We’re all getting used to that shiny new-president smell now, but I’m still recovering from a journey that was half euphoria and half really, really hard work.
As some of you may know, my head was one of the six that rolled in the Reader‘s latest round of layoffs, but like the ghost of Ann Boleyn, I’m in surprisingly good spirits for a decapitatee. Before I lost my job I’d made plans to be on the magic bus heading from the Hideout to Washington, D.C., to celebrate the inauguration of the man for whom many of us in the club’s extended family had gone canvassing (and whose face graced the facade of the building for three months, on a giant banner painted by Rabid Rabbit‘s Andrea Jablonski). And even though as a freshly pink-slipped person I probably had more urgent things to attend to, I was determined to follow through and make the trip.
The descent of roughly two million people on what is really not that big a city was doomed to be a logistical nightmare (a “clustercluster,” as our bus driver Vince called it), and Hideout owners Tim and Katie Tuten saw it as their patriotic duty to contribute to it. So on Sunday morning they packed two buses with musicians, staff, Hideout regulars, and canvassers from Interchange, the organization that cooperated with the club to organize Obama fund-raisers and canvassing car pools. Then they emptied half the bar into plastic soda bottles for the road, to contribute to the juvenile-delinquent-field-trip vibe. Any bus filled with Waco Brothers and Tortoises and Icy Demons and sundry friends and relations is going to be a party bus by definition, but on top of that there were a lot of rambunctious rest stops and awesome in-flight movies. (Muddy Waters? Anime? Ray Harryhausen? Thumbs up.)
The hotel in Baltimore, where we stayed Sunday and Monday night, was surprisingly luxurious. It was, however, in Baltimore, which posed a problem on Monday, the evening of the Big Shoulders Ball itself (blogged here at the Reader and at DCist, among other places, and benefiting the Future of Music Coalition and the Chicago Public Schools Marching Bands Program). More on that later.
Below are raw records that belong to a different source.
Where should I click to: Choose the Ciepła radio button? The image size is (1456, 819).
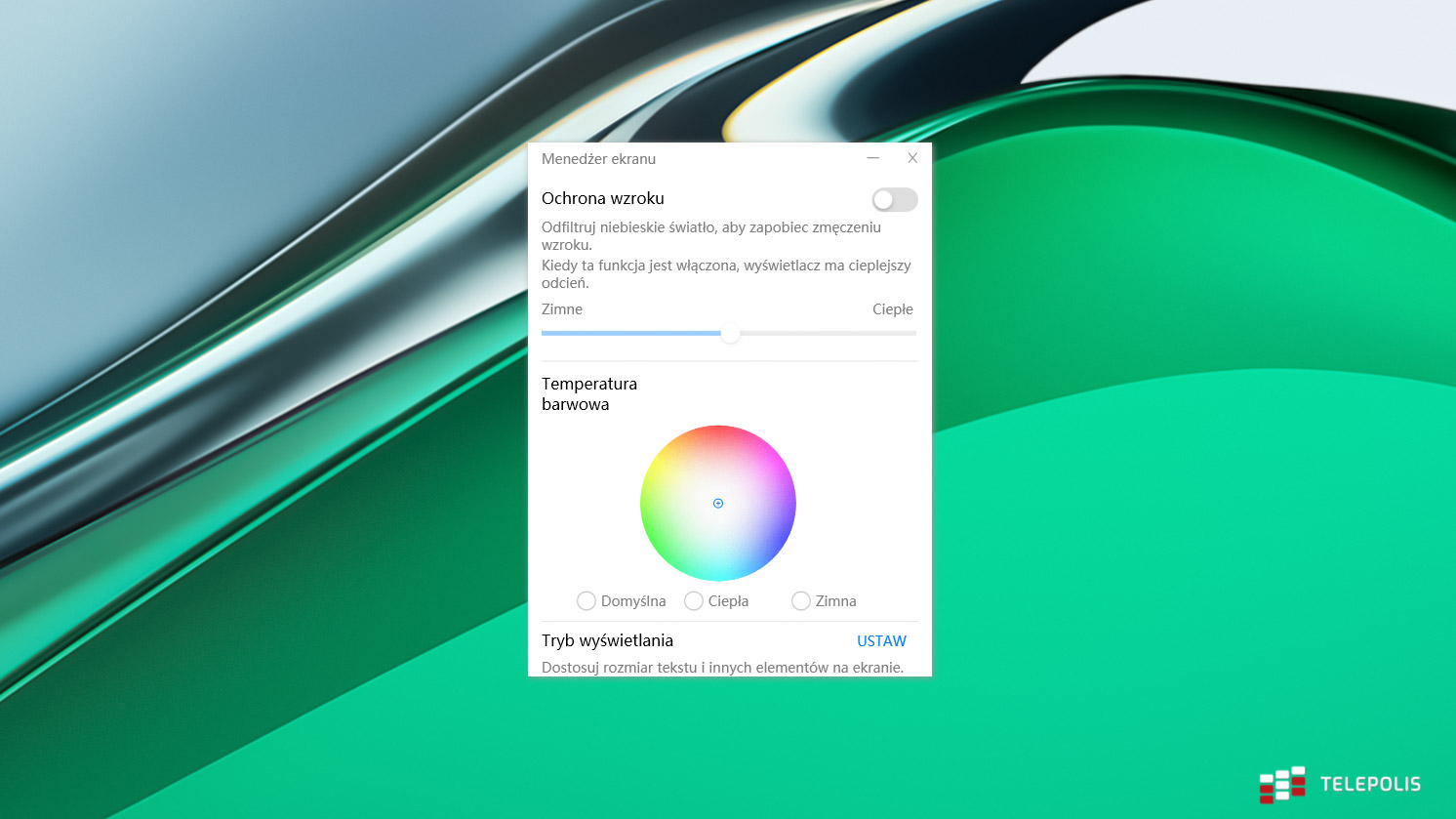694,601
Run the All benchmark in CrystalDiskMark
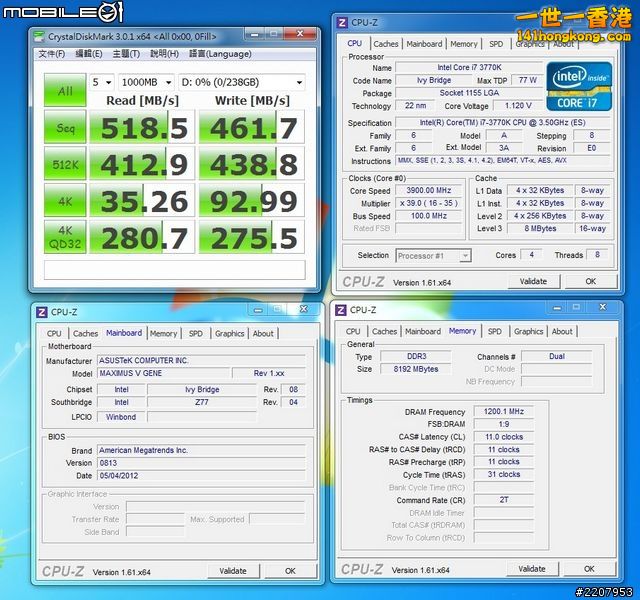 65,91
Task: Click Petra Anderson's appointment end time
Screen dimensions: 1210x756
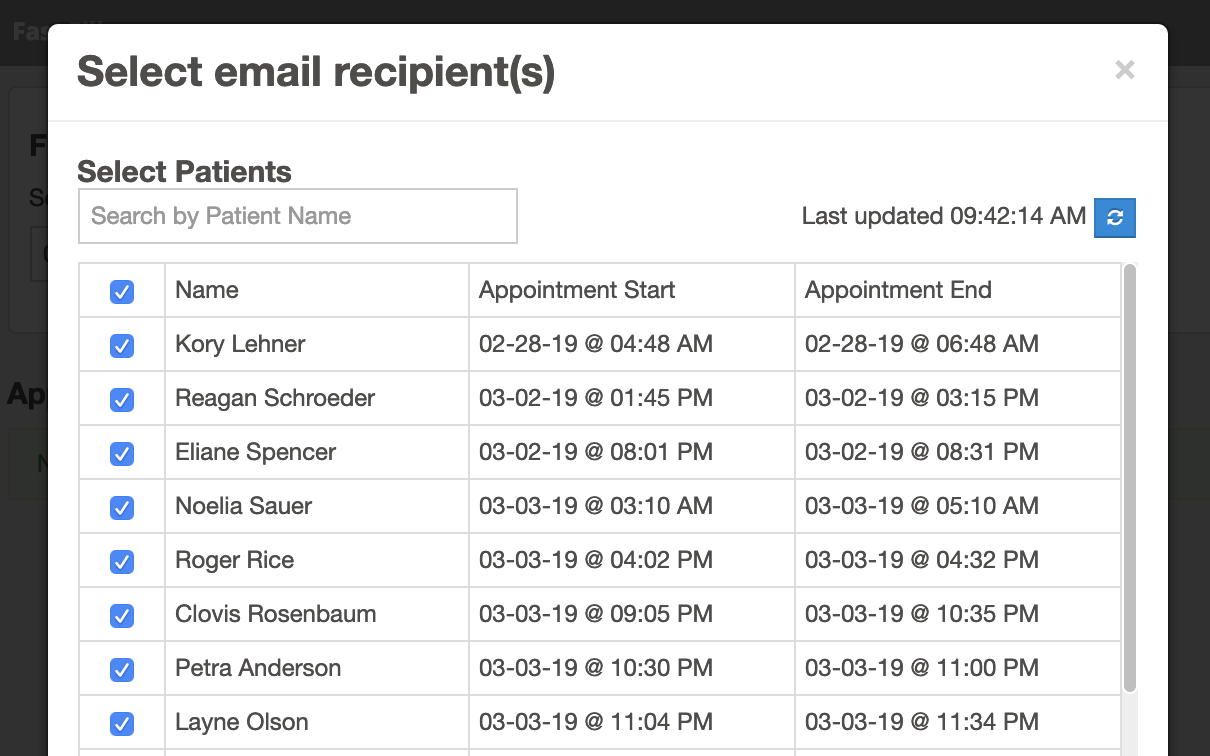Action: 921,668
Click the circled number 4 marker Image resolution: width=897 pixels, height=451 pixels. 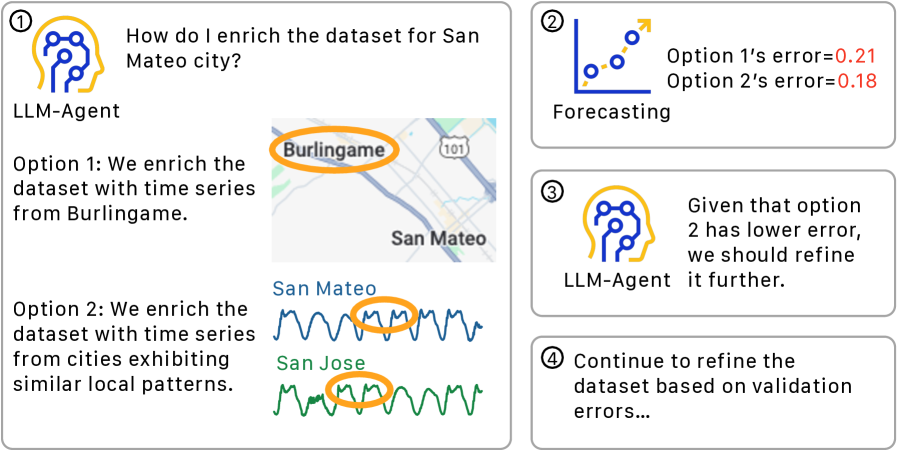coord(552,358)
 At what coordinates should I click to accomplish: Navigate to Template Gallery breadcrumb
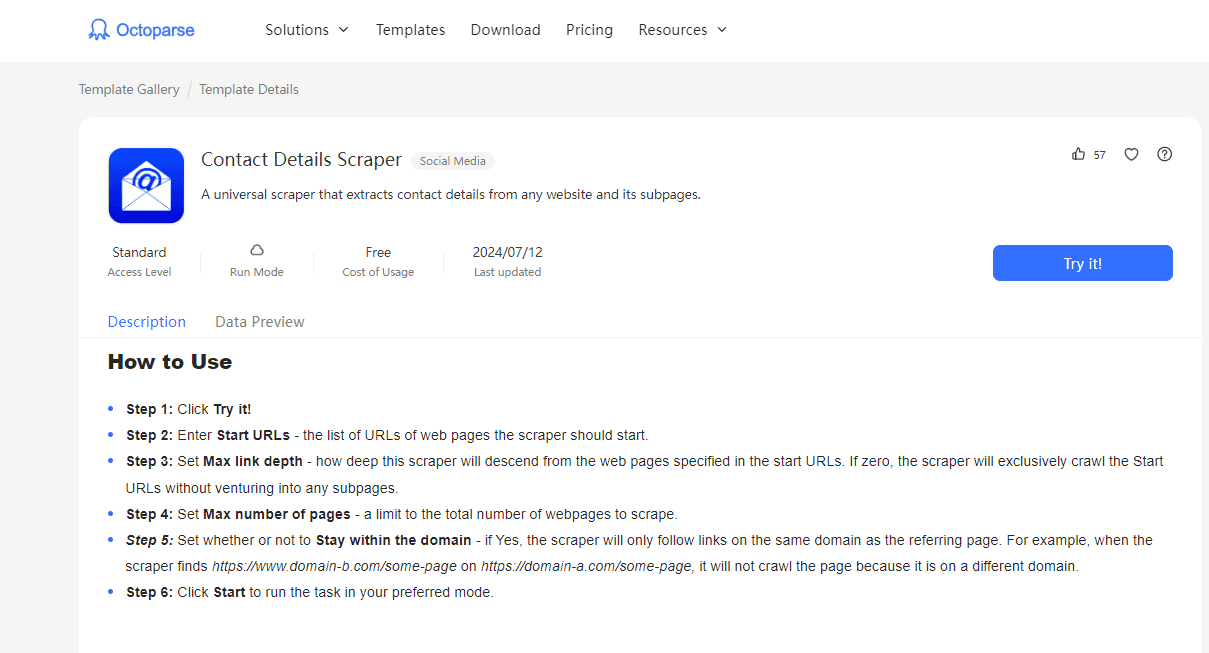(x=129, y=89)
The concert went off without a hitch, and in his speech between two of the bands Thomas Frank fairly eloquently expressed what was on many of our minds. That is, not only is Obama the first African-American president, but he’s also the first president in a very long time to represent a big city as though he’s actually from a big city–no aw-shucks-isms, fake Texas accents, fake ranches, or hixploitation dressed up as back-patting about “real America.” I have high hopes that following Obama’s example the words “urban” and “inner-city” will stop being used as euphemisms for some kind of disease. Big cities are, after all, full of voters, and drive the engines of economy and culture. They’re at least as American as anywhere else. The Hideout’s musical selections helped make Frank’s point, with Chicago artists playing Delta blues, country, folk, funk, jazz, and solid old-fashioned rock ‘n’ roll (as well as the artsy kind). Chicago-flag lapel pins were everywhere.
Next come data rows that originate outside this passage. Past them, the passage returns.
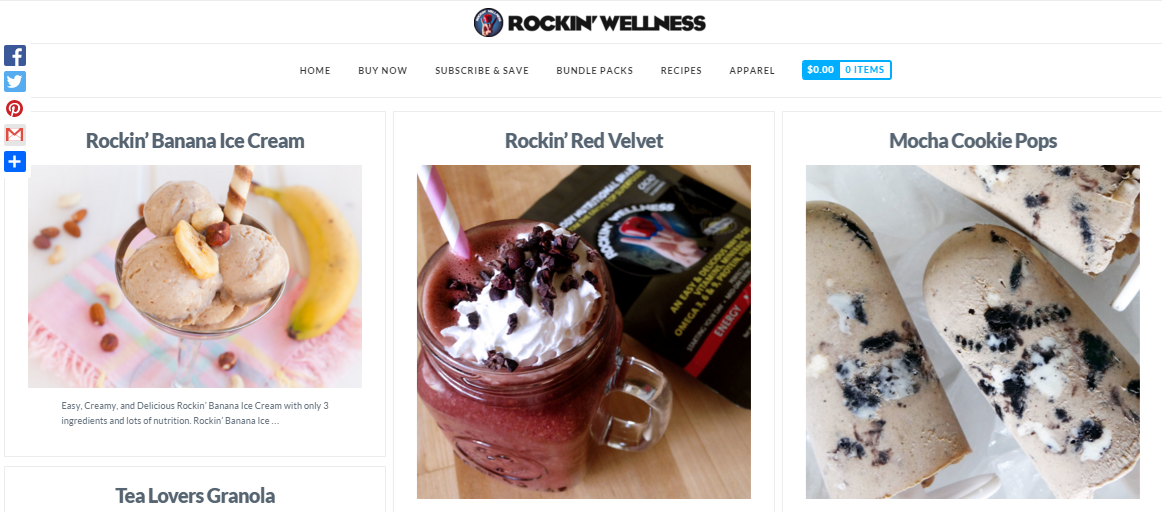Click the banana ice cream photo thumbnail
This screenshot has height=512, width=1162.
195,276
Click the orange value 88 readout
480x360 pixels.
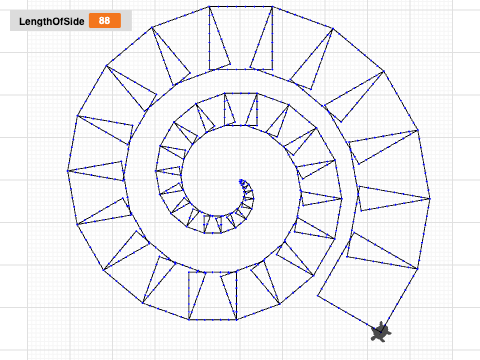105,21
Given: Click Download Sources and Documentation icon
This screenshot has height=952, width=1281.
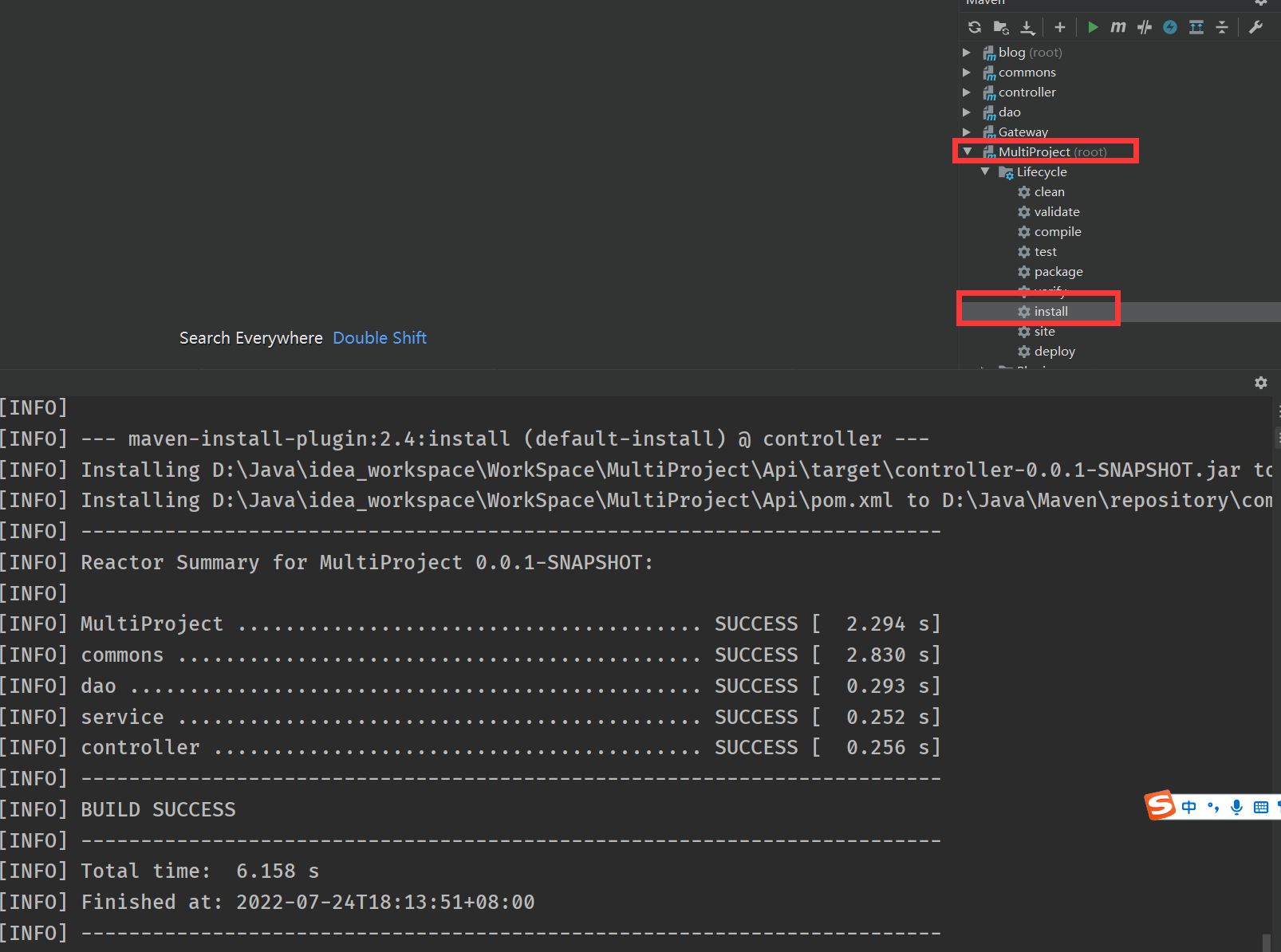Looking at the screenshot, I should pos(1027,27).
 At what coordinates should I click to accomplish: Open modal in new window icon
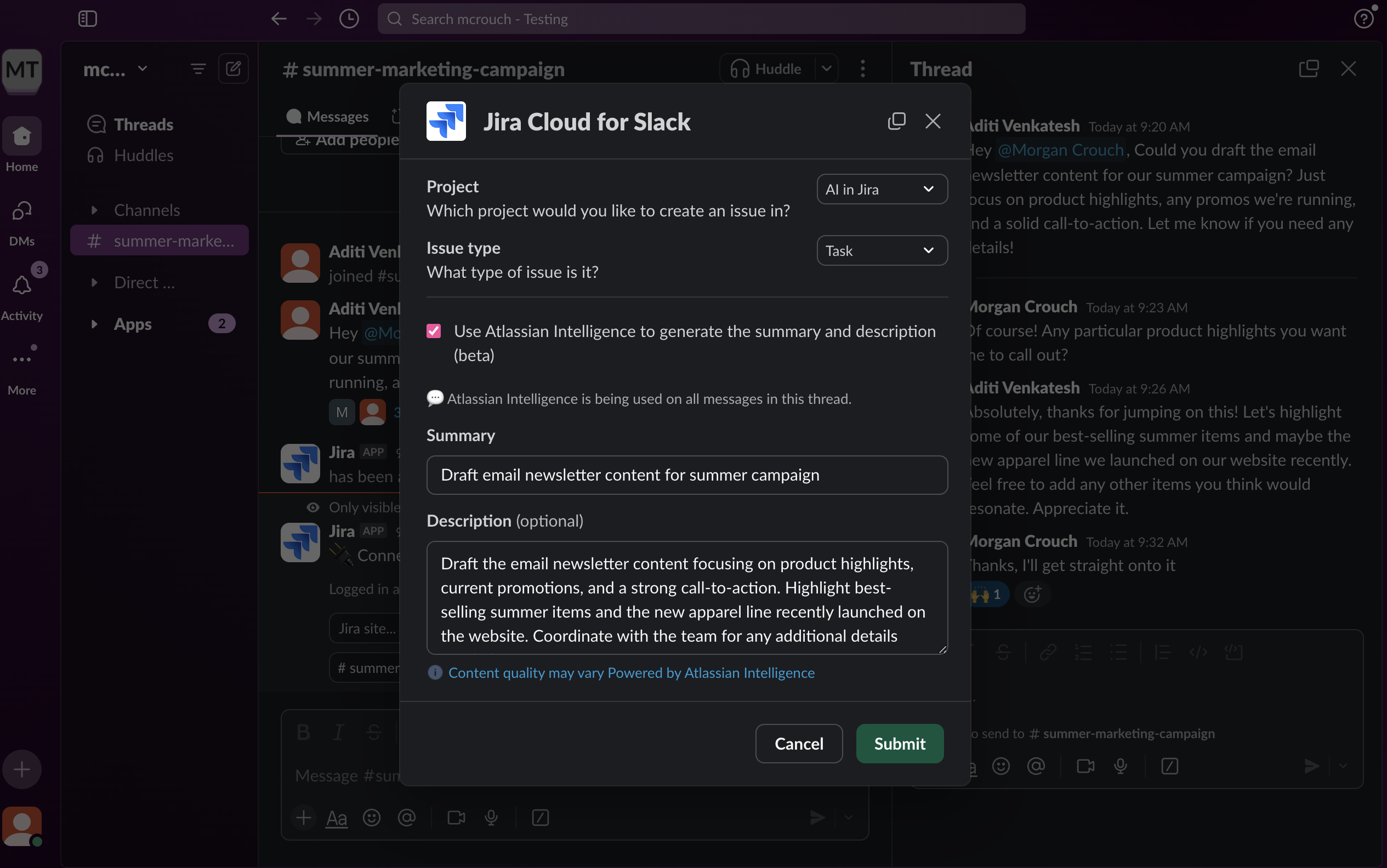896,121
Once the music was over, though, the trouble started. Do the math: Show over around 1:30 AM, buses leaving for the hotel in Baltimore by around 2 AM, then turning around to go back to D.C. at 5:30 AM. You just know there had to be drama. (I contributed to it, sorry!) Yet our bus still made it to D.C. by around seven on inauguration day, just in time to get snared in the mother of all crowd-control snafus. It was election night in Grant Park raised to the nth power (plus a hell of a lot colder), with throngs of milling, meandering, tightly packed people all but mooing in consternation. But as on election night, the people were, in every direction as far as I could see, happy and kind to one another, making way for the elderly and disabled like our mamas raised us right.
Obama merch dealers swelled the crowd by a not-insignificant percentage. (“Obama pretzels!” yelled a vendor. Just normal pretzels, from what I could tell. I wonder if the name cost an extra dollar.) There were young ladies selling champagne bottles with Obama’s picture on them for five dollars. I bought some hastily rechristened “Obama” incense for a buck. But nothing can top something I saw in a shop next to the Black Cat–a bar of soap adorned with Obama’s ubiquitous smiling visage, labeled “The Audacity of Soap” and priced at $9.95.
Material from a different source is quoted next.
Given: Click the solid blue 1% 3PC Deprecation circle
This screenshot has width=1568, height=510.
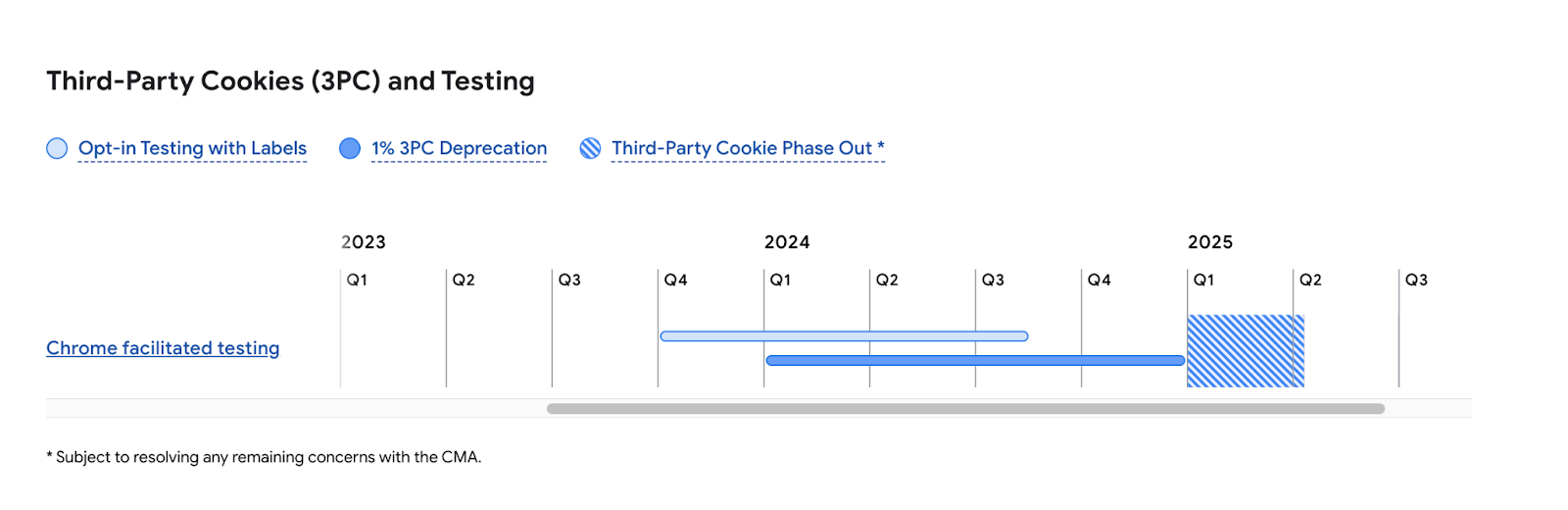Looking at the screenshot, I should (350, 148).
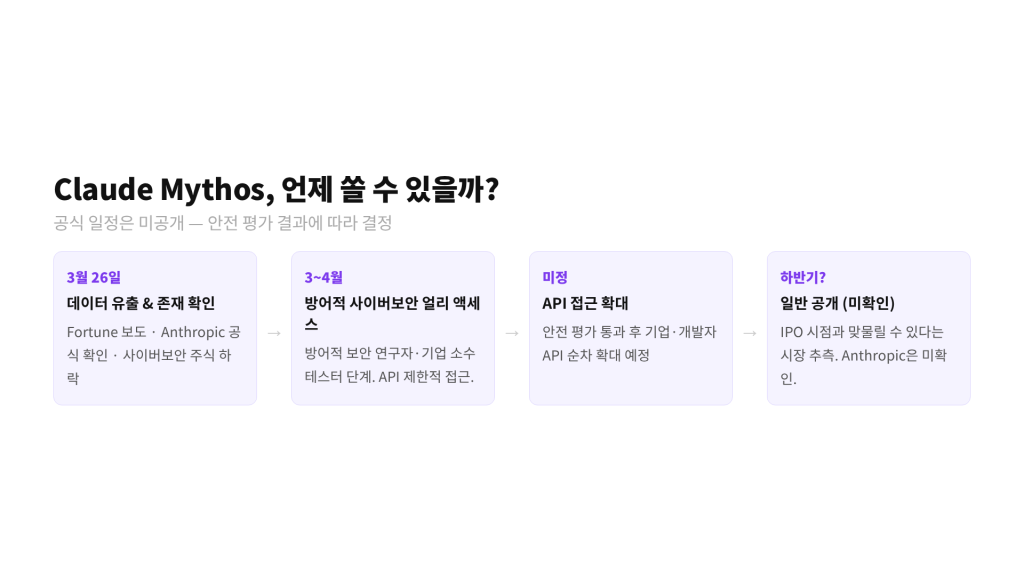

We eventually found a spot at the base of the Washington Monument, from which we could see pretty much nothing. (Well, we could get glimpses of a Jumbotron if we jumped up and down on our toes.) But we could hear everything, and we could look out over the teeming masses that fell pin-drop silent during the stuttery oath. OK, so the trip was a pain in the ass in spots, but it was also a complete triumph–there was no logistical hassle that wasn’t worth it to be there.
I want to thank everyone who had a hand in organizing this, because I’ve never been so proud to play a small part in the Chicago music scene–even now, when I no longer know just what that part will be.